Foto: AP Photo/Jehad Alshrafi
Warga berkumpul di pasar Khan Younis, Kota Gaza, Kamis (23/10/2025). Detak kehidupan Gaza kembali menggeliat pasca gencatan senjata.

REPUBLIKA.CO.ID, JALUR GAZA -- Warga Palestina, terutama di Jalur Gaza, harus waspada terhadap jaringan yang berupaya mengusir mereka dari tanah kelahiran demi kepentingan Israel. Demikian disampaikan Kementerian Luar Negeri Otoritas Palestina.

Peringatan itu muncul sehari setelah 153 warga Palestina, yang meninggalkan Gaza tanpa mengetahui tujuan akhir dan tanpa dokumen sah. Seratusan warga Palestina itu tiba di Afrika Selatan dengan penerbangan dari Kenya pada Jumat dan ditahan selama 12 jam.
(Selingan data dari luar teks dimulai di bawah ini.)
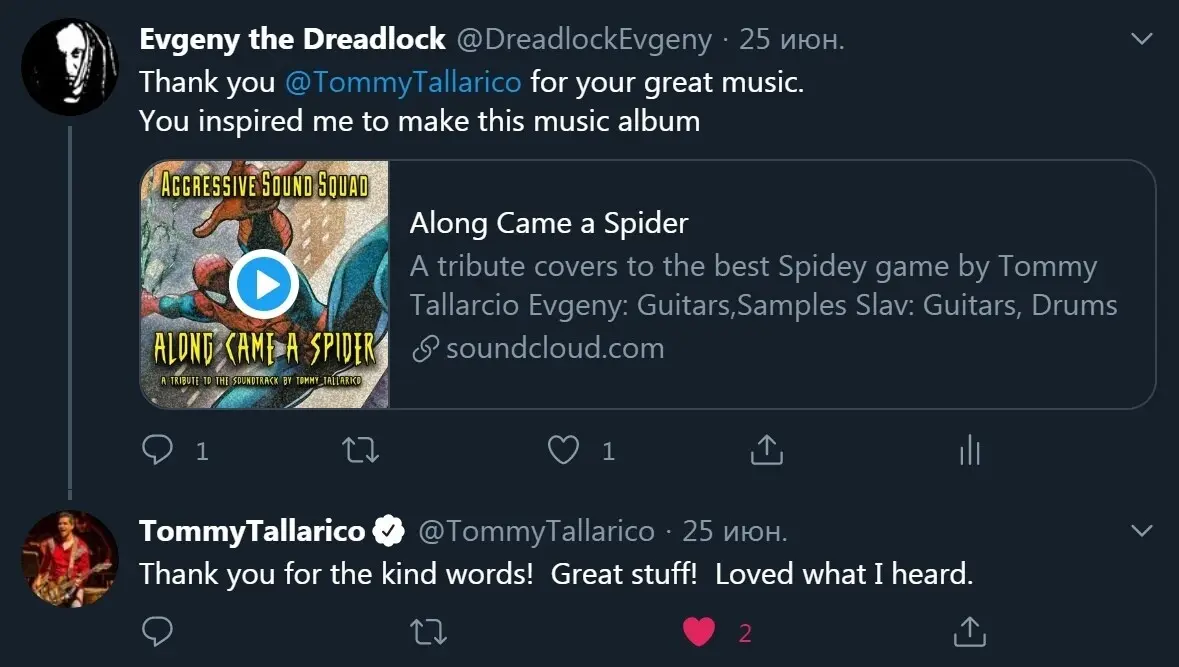
Task: Reply to TommyTallarico's tweet
Action: click(x=158, y=631)
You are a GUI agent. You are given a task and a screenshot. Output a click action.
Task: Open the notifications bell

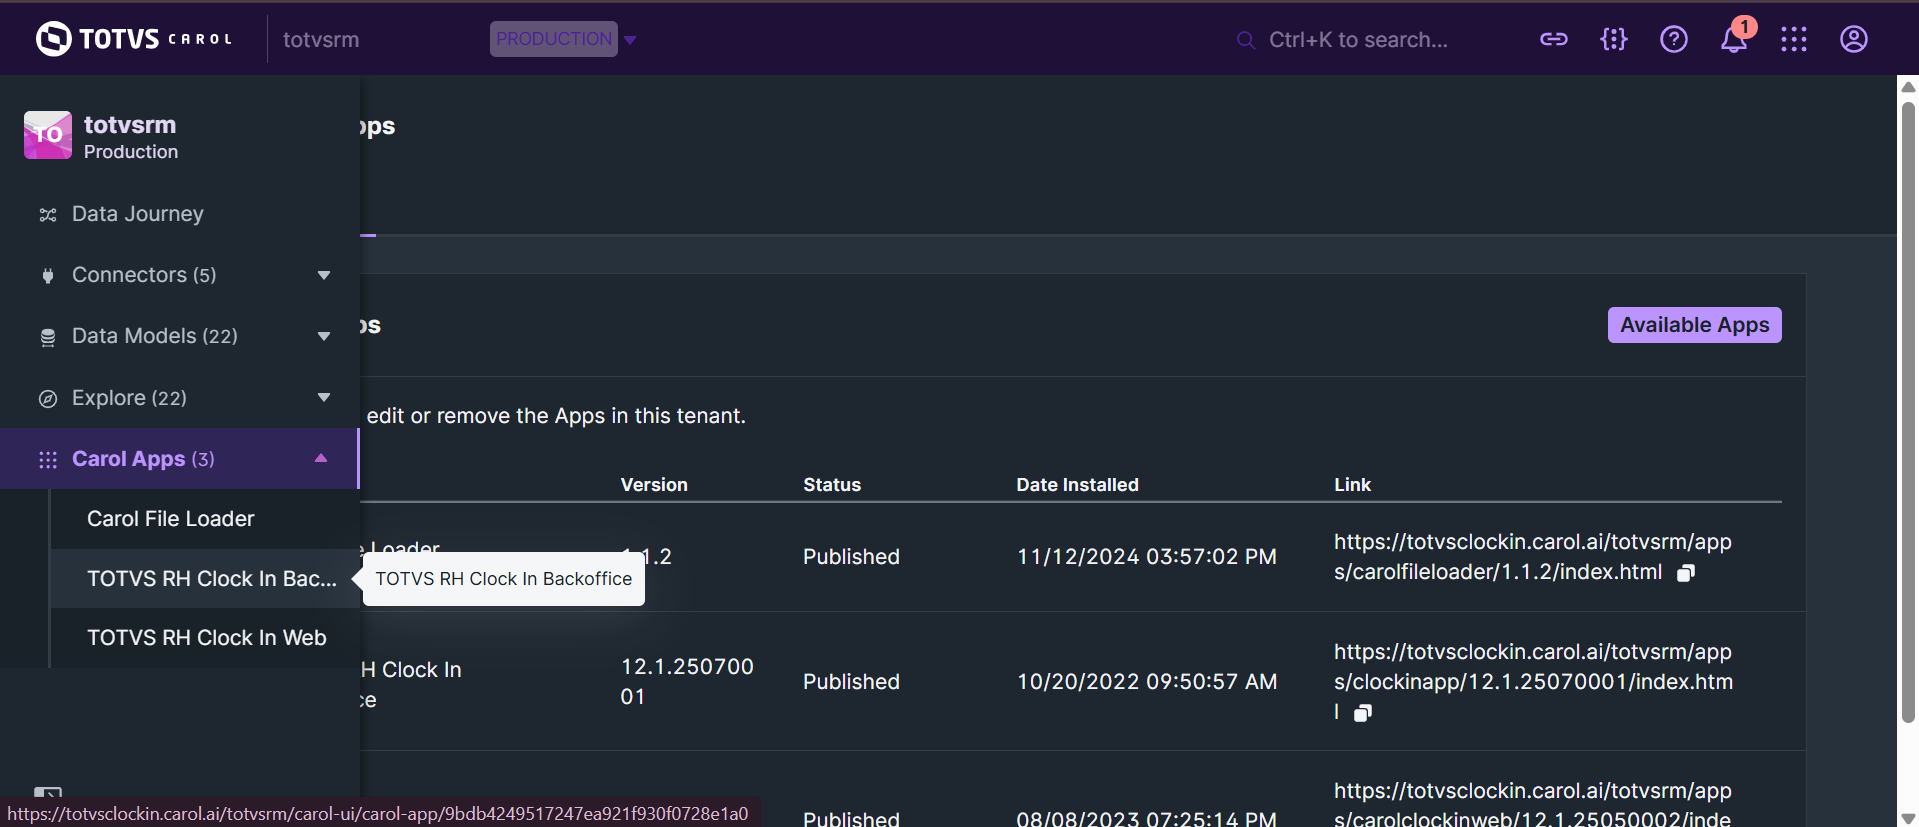coord(1733,40)
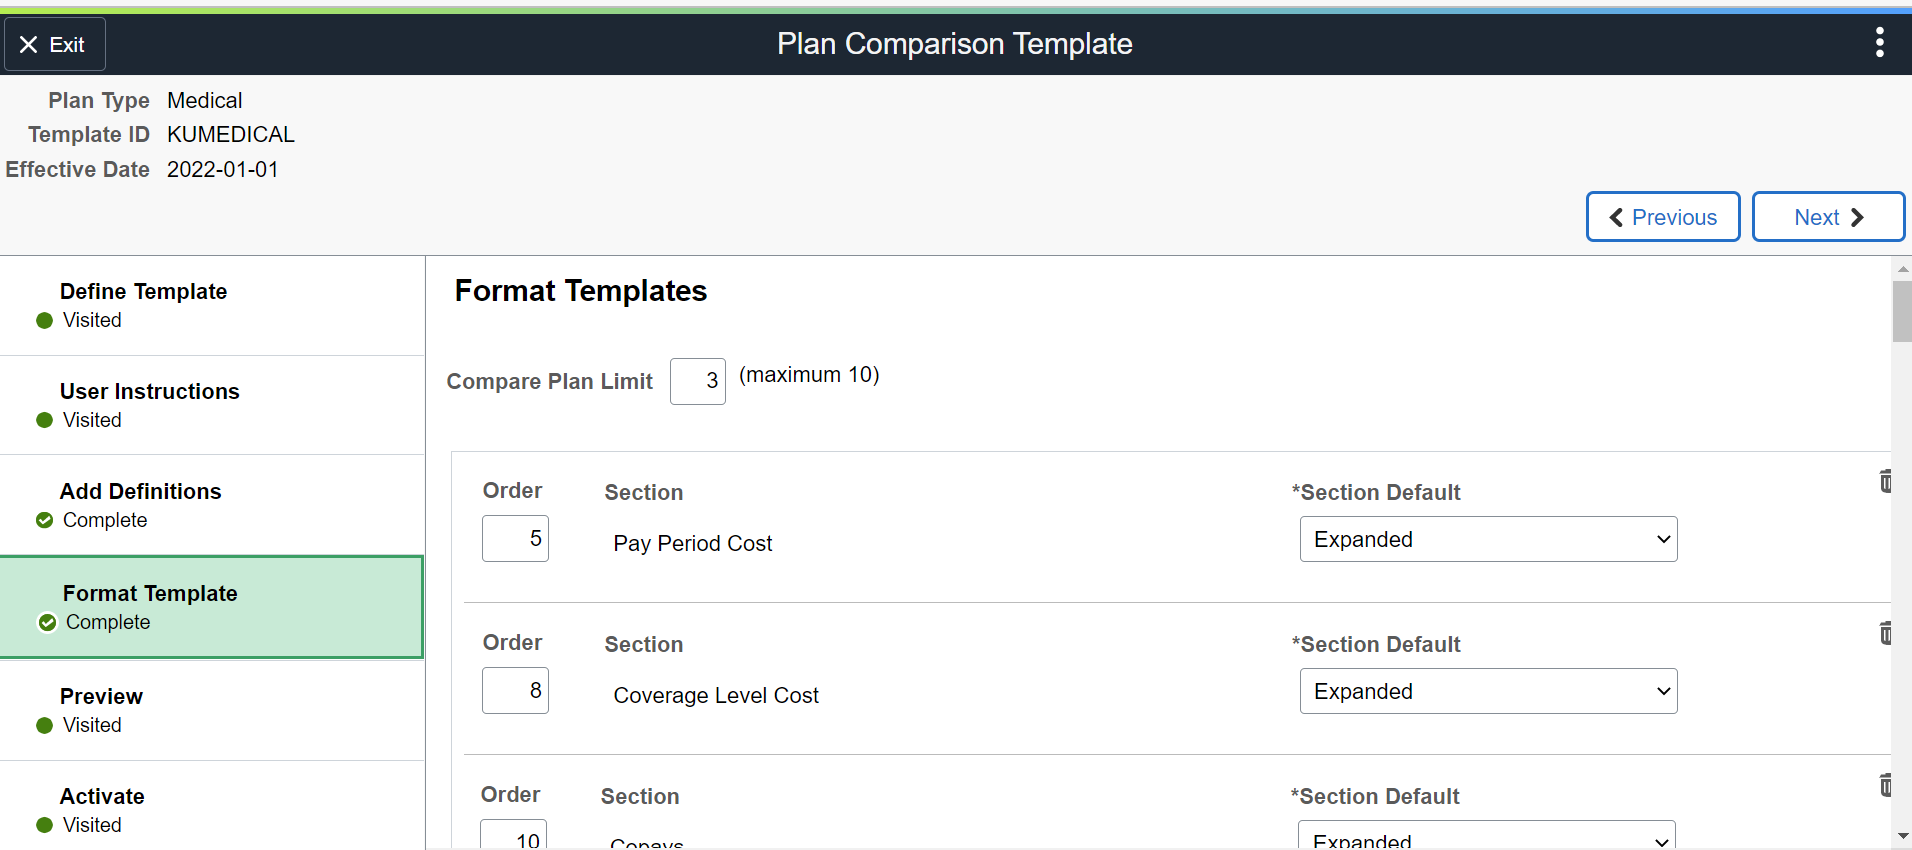Delete the Pay Period Cost section
This screenshot has width=1912, height=850.
[x=1885, y=481]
Pihak berwenang menyelidiki masalah tersebut.

Baca Juga

Sambil menunggu investigasi, Afrika Selatan yang sedang mengajukan kasus genosida terhadap Israel di Mahkamah Internasional (ICJ), memberikan visa 90 hari kepada warga Palestina yang dilanda perang itu

Kementerian Palestina memberikan apresiasi yang mendalam atas dukungan dari otoritas dan rakyat Afrika Selatan, serta keputusan untuk memberikan visa sementara bagi orang-orang yang dilaporkan berangkat dari Bandara Ramon di Israel selatan.

Kedutaan Besar Palestina di Pretoria mengatakan pihaknya sedang berupaya membantu warga yang telah menderita selama lebih dari dua tahun perang genosida Israel, pembunuhan, pengungsian, dan penghancuran.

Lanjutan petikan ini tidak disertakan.